The Mayo Clinic explains that a person can experience PTSD from a personal experience or having witnessed an event that can render them with lasting effects. Symptoms of PTSD include flashbacks, nightmares, severe anxiety and uncontrollable thoughts about the event, in addition to other disturbances.
These symptoms may start within the first three months after a traumatic event but may not appear until years later. PTSD symptoms are generally categorized within four groups: intrusive memories; avoidance; negative changes in thinking and mood; and changes in physical and emotional reactions. Symptoms can vary over time or vary from person to person.

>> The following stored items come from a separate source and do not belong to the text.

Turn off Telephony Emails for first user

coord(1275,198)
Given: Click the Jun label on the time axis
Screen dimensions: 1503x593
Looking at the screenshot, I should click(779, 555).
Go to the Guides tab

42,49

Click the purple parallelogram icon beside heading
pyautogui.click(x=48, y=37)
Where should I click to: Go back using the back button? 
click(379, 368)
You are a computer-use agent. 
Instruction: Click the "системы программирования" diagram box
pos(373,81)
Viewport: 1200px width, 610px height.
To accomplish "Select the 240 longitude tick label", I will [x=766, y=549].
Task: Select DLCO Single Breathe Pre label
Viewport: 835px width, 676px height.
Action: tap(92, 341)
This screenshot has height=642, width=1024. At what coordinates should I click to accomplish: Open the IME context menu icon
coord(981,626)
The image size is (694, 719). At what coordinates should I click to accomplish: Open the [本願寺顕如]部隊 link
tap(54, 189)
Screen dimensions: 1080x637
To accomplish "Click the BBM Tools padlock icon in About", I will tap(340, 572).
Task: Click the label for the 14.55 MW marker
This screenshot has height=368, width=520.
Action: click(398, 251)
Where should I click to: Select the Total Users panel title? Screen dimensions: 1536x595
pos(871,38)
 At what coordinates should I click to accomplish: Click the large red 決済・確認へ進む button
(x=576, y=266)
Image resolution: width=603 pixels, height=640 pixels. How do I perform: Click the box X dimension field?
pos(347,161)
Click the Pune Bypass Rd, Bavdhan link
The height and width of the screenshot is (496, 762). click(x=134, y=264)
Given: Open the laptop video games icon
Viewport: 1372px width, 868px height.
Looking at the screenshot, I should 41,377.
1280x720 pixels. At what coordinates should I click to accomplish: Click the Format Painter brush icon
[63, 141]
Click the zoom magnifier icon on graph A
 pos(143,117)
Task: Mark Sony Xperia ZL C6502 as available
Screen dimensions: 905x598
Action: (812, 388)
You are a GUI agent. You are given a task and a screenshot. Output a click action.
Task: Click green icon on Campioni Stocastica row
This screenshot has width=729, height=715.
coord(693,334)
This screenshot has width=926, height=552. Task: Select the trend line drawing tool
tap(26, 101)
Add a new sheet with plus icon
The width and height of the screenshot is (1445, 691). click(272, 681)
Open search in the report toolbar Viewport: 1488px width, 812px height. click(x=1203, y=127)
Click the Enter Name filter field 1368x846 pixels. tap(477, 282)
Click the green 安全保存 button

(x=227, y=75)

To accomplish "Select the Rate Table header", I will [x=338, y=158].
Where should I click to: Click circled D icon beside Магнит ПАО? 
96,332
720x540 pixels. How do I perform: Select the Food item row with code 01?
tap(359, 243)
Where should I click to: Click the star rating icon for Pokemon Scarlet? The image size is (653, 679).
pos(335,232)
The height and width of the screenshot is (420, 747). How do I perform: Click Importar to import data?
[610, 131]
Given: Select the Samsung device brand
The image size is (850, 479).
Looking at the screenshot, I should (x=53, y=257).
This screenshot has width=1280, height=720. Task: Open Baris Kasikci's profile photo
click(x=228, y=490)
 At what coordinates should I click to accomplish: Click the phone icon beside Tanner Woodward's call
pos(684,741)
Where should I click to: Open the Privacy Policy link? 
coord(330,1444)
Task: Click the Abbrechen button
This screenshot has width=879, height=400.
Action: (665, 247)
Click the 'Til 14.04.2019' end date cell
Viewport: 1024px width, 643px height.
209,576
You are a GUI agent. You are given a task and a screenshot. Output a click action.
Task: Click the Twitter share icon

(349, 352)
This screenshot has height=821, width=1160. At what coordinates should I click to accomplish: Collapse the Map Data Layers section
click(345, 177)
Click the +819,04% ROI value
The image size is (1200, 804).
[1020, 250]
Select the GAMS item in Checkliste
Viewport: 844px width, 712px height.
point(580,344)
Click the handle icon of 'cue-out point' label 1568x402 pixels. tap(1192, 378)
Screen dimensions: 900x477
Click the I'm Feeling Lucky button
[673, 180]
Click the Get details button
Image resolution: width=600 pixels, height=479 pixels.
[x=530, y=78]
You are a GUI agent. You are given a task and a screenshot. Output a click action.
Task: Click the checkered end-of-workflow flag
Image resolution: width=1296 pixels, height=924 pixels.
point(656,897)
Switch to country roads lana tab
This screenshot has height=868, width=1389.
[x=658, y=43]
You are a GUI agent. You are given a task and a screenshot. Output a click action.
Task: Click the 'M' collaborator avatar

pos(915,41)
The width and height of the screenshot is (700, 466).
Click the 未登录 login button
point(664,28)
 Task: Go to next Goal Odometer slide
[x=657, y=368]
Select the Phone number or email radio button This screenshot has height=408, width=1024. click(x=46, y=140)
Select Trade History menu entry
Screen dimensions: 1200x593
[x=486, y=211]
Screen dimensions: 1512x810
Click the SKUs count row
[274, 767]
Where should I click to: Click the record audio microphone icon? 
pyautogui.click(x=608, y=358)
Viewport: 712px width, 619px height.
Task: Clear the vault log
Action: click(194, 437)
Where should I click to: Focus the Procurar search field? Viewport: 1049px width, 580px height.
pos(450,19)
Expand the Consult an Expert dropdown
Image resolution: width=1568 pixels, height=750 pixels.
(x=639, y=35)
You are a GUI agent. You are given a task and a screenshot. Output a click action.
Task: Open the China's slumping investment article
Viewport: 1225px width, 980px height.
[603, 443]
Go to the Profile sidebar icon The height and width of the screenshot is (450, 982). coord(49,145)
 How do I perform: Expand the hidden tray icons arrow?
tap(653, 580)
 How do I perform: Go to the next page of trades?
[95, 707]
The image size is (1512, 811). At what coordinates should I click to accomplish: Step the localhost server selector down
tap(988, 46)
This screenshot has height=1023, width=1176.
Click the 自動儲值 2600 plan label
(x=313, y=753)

Given the prevalence and potential consequences of PTSD among veterans and active-duty military personnel, development and continued evaluation of effective screening methods is an important public health need.
According to Matthew Miller, Executive Director VA Suicide Prevention, in an article from Dec. of 2024, “VA releases 2024 National Veteran Suicide Prevention Annual Report which shows a small increase in suicides, less of an upward trend than the year before.”
We have seen a significant rise in organizations and resources to help prevent and address the significant numbers of veteran suicides, as a consequence of the staggering number of PTSD diagnoses among the veteran and service member populations.
Some of these efforts are being conducted by the Wounded Warrior Project (WWP), with education, insights and resources to help understand and recognize the warning signs of a mental health crisis and prevent veteran suicide by intervening before the crisis occurs.
WWP reports some common signs to look out for, in order to help spot suicidal behavior and ideations and help intervene if someone you know is struggling.
ACTIONS: Giving away possessions; withdrawing from family, friends, school, or work; loss of interest in sports or leisure; misuse of alcohol or drugs; impulsive or reckless behavior; self-harm; extreme behavior changes.
PHYSICAL: Poor sleep; over or under eating and weight loss or gain; sexual interest changes/loss; complaints of pain or emotional disturbances.
FEELINGS: Desperation; Anger; Guilt; Worthlessness; Loneliness; Sadness; Hopelessness; Helplessness.
COMMENTS: “All of my problems will end soon.” “No one can do anything to help me now.” “Now I know what they were going through.” “I just can’t take it anymore.” “I am a burden to everyone.”
If you suspect someone you know is dealing with the above symptoms and may be suicidal, its recommended to do the following:
Ask directly: “Are you thinking about suicide?”
Stay calm and be present: Let the person talk. Don’t judge them. Just listen.
Offer support: Let them know they are not alone. Often, people just need someone to hear them and support them.
Ask if you can help connect them to resources.
If there’s immediate danger or a suicide attempt has occurred, get emergency support immediately.
It’s okay to ask and taking that step shows bravery, compassion and empathy. Breaking the silence and talking openly about suicide is a powerful step toward reducing shame and helping veterans feel safe to seek help.
The Department of Veterans Affairs launched the Veterans Crisis Line in 2007, with 14 trained responders working out of a call center in Canandaigua, NY.
They have grown this valuable resource to include online chat and text services, with 1,100 responders across three call center locations. Responders are available 24/7 to help veterans, active-duty service members and their families through a crisis.
If you or someone you know is in crisis or in need of assistance, dial 988, then press 1, chat online at veteranscrisisline.net, or text 838255 to receive free, confidential support.
Don’t struggle in silence. Speak up, reach out and together we can overcome this difficult process.